In most (merged) context related patient groups, however, there is no proportional selleck chem distribution of patients (records) over the distinct parts of the day. A plausible explanation is that the professional interventions that affect the course of childbirth are spread unevenly over a 24 h day.12 This applies first, to referrals from the first line to the second line during labour, and second, to the augmentation of labour under the supervision of the second or third line. This explains why the number
of patients who reach the second stage of labour during daytime while being supervised by an obstetrician in the second/third line is proportionally greater than during the evening/night. Under these conditions, one cannot assume that the actual risk profiles of the ‘daytime group’ and the ‘evening/night group’ within the same (merged) context related patient group are equal to each other (figure 2). To complicate matters, the absolute numbers of adverse outcomes on which the differences in relative incidence are based usually are very small. Thus a simple calculation shows that, in the most recent time period, the ‘night/day difference’ in the relative incidence of perinatal mortality in the total group of (about 40) non-teaching hospitals (RR 1.17)

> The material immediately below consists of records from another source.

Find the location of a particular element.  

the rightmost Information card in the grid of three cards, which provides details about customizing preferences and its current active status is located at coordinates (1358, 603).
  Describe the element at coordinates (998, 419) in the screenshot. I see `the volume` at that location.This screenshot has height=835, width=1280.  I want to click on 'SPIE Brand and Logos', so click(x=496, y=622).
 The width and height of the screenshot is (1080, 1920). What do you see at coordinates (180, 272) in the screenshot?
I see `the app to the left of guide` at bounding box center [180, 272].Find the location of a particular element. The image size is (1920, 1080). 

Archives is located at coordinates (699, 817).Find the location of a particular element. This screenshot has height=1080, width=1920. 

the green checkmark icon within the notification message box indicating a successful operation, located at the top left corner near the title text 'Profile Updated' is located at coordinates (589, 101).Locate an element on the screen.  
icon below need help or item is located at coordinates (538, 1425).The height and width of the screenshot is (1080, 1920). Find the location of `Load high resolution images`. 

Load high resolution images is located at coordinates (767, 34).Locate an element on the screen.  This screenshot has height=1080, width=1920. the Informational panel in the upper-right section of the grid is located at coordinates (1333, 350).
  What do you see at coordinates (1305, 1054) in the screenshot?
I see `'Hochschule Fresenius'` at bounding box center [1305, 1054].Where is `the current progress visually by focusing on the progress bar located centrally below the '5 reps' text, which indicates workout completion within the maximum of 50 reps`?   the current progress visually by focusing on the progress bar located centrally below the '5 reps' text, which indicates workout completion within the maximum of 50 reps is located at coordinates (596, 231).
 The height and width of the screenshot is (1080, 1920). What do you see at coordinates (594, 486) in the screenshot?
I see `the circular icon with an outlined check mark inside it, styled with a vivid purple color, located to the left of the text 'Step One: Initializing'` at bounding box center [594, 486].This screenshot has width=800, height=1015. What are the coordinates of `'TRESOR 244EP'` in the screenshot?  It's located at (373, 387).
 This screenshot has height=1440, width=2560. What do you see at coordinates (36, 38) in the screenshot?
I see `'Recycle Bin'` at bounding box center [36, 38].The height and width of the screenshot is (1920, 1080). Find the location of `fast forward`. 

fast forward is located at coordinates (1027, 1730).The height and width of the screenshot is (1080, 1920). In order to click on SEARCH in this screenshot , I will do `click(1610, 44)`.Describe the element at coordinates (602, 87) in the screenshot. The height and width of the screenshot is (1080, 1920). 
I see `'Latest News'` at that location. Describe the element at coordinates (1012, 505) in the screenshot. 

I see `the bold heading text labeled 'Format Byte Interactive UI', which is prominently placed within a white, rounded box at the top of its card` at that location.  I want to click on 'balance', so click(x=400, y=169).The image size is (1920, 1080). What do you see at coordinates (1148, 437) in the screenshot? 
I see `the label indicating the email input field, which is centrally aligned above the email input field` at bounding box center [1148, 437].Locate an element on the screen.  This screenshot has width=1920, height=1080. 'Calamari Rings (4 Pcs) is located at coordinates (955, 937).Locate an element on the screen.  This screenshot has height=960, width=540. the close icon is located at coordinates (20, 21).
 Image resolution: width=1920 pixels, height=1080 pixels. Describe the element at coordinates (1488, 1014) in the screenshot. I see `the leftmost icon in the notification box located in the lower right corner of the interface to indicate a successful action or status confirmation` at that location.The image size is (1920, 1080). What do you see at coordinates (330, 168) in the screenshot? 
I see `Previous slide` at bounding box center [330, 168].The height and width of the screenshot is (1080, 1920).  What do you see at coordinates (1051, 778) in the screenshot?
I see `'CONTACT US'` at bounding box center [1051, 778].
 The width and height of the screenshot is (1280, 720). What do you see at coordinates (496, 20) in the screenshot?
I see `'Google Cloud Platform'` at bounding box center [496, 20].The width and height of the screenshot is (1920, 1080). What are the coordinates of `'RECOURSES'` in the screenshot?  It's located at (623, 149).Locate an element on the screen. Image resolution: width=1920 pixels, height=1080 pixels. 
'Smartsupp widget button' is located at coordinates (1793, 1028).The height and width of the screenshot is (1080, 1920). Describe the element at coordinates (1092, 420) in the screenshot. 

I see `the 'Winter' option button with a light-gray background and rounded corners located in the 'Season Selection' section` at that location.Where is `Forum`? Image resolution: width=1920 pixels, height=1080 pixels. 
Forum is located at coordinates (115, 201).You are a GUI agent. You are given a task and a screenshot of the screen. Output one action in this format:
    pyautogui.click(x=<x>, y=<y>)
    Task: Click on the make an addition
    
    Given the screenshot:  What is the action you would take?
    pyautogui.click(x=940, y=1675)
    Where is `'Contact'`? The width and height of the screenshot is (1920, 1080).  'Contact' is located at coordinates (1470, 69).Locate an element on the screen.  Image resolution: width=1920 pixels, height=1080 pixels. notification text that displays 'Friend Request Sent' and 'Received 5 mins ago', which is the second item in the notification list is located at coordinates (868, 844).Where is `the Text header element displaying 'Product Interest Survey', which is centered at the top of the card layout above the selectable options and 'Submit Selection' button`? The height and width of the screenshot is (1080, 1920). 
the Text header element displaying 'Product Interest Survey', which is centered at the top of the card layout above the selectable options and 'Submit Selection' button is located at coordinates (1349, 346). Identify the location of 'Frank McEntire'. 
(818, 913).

corresponds to three cases on an annual basis. Perhaps this is a good reason to consider the introduction of a new outcome variable that better matches the desired outcome of childbirth, for example: mother and child back home (in good health) within 1 week after birth. Shifts between (merged) context related patient (sub)groups not only occur within a certain time period, but also in successive periods. Often these shifts are the result of new professional insights, standards and habits that lead to other referral patterns and/or interventions. Examples include the changed
obstetric policy at breech presentations and at post-term pregnancies. With these types of changes over time the effect on the actual risk profile of the (merged) context related group can be assessed with reasonable accuracy. It is therefore Cilengitide easier to interpret a difference in the relative incidence of adverse outcomes by means of longitudinal comparisons than by means of transversal comparisons. Conclusion The complexity of the obstetric care system is not only the result of the multifactorial and dynamic character of the professional organisational contexts in which births take place. The size and the risk profile of the patient groups that are functionally related to these contexts are also in constant flux. This dynamic is to a large extent determined by professional intervention, at patient and also at policy level. All this makes it virtually impossible to demonstrate fixed patterns in the relationships between the separate contextual factors and the (adverse) outcomes of births.